READING TEXT: Begin

Viruses are minute, obligate intracellular parasites visible only through an electron microscope. Unlike bacteria, viruses have no metabolic activity of their own. Therefore, they depend on the cell of a living host for the required nutrients needed for metabolism and replication.
The structure of the virus is orderly and uniform. Its most important substance is a compound of protein and nucleic acid called nucleoprotein. The nucleic acid, either DNA or RNA, but not both, contain all the instructions that permit the virus to control the metabolic activity of the cell it infects. The DNA or RNA of the virus may be double-stranded or single-stranded. This nucleoprotein of the virus may be surrounded by one or more protein "coats." This protein coat contains enzymes and is referred to as a capsid and can have a variety of shapes from simple to complex structures. The capsid of some viruses may be surrounded by a lipid membrane called an envelope.
Viruses have the ability of being able to infect the living cells of a human body, animal, plant, or bacteria. They do this by injecting nucleoprotein into a cell and controlling the cell's metabolic mechanisms. The cell, in turn, makes the vital structures that become complete viruses. The host cell then bursts and dies, at which time it releases many more viruses to invade other cells. In addition viruses may produce toxins or act as antigens: substances the body recognizes as being foreign that it combats by producing antibodies. Viruses may remain inactive for a period of time before taking control of cellular metabolism and are the agents of many infectious diseases both acute and chronic. The term "virulence" is used to describe their ability to cause disease.
There are several ways viruses may be classified or grouped. They may be grouped by whether they contain DNA or RNA, or by type of host such as human, animal, plant, or bacteria. They may be classified by origin, mode of transportation, manifestation produced in the host, or by the geographical site where they were first located.

READING TEXT: End
DATASET CONTENT: Begin

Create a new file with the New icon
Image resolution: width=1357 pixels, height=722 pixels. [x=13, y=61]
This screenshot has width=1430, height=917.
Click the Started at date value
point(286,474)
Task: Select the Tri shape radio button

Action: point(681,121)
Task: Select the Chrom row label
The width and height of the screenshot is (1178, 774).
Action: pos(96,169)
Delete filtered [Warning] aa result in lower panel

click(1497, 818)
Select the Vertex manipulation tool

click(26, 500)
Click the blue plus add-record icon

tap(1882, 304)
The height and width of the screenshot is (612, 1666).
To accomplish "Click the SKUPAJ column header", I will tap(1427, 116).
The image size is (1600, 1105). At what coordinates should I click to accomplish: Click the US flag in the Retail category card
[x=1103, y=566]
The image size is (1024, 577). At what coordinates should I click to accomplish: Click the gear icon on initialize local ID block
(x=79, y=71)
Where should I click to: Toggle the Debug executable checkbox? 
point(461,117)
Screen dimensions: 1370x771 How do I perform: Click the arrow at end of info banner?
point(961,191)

DATASET CONTENT: End

● INSTRUCTIONS FOR THE TASK
Go on with the text about viruses, starting right after its last sentence. The items have nothing to do with this.

● RESULT OF THIS EXERCISE
Treating viruses with standard drugs such as antibiotics is difficult for several reasons. Firstly, viruses have the ability to alter their individual characteristics and can continue to grow and replicate in new environments. They often survive the initial doses by changing their characteristics so that they rapidly become resistant to the drugs. Secondly, since viruses require the metabolic activity of the host cell, there is a danger of damaging or killing the host cell when trying to reach the virus. Therefore, viral treatment has mainly relied on defense by the host's immune system.
Viruses of rats by themselves have a low mortality rate within a laboratory setting. However, in an unprotected environment certain viruses can affect the immune system allowing opportunistic bacteria to become pathogenic. Treating with broad spectrum antibiotics can help rats survive secondary bacterial infections that can accompany a viral infection.
By studying how viruses are transmitted (via blood, air, and fomites) we can learn ways to help prevent the spread of viral infection. Proper quarantine is the best defense against harmful viruses.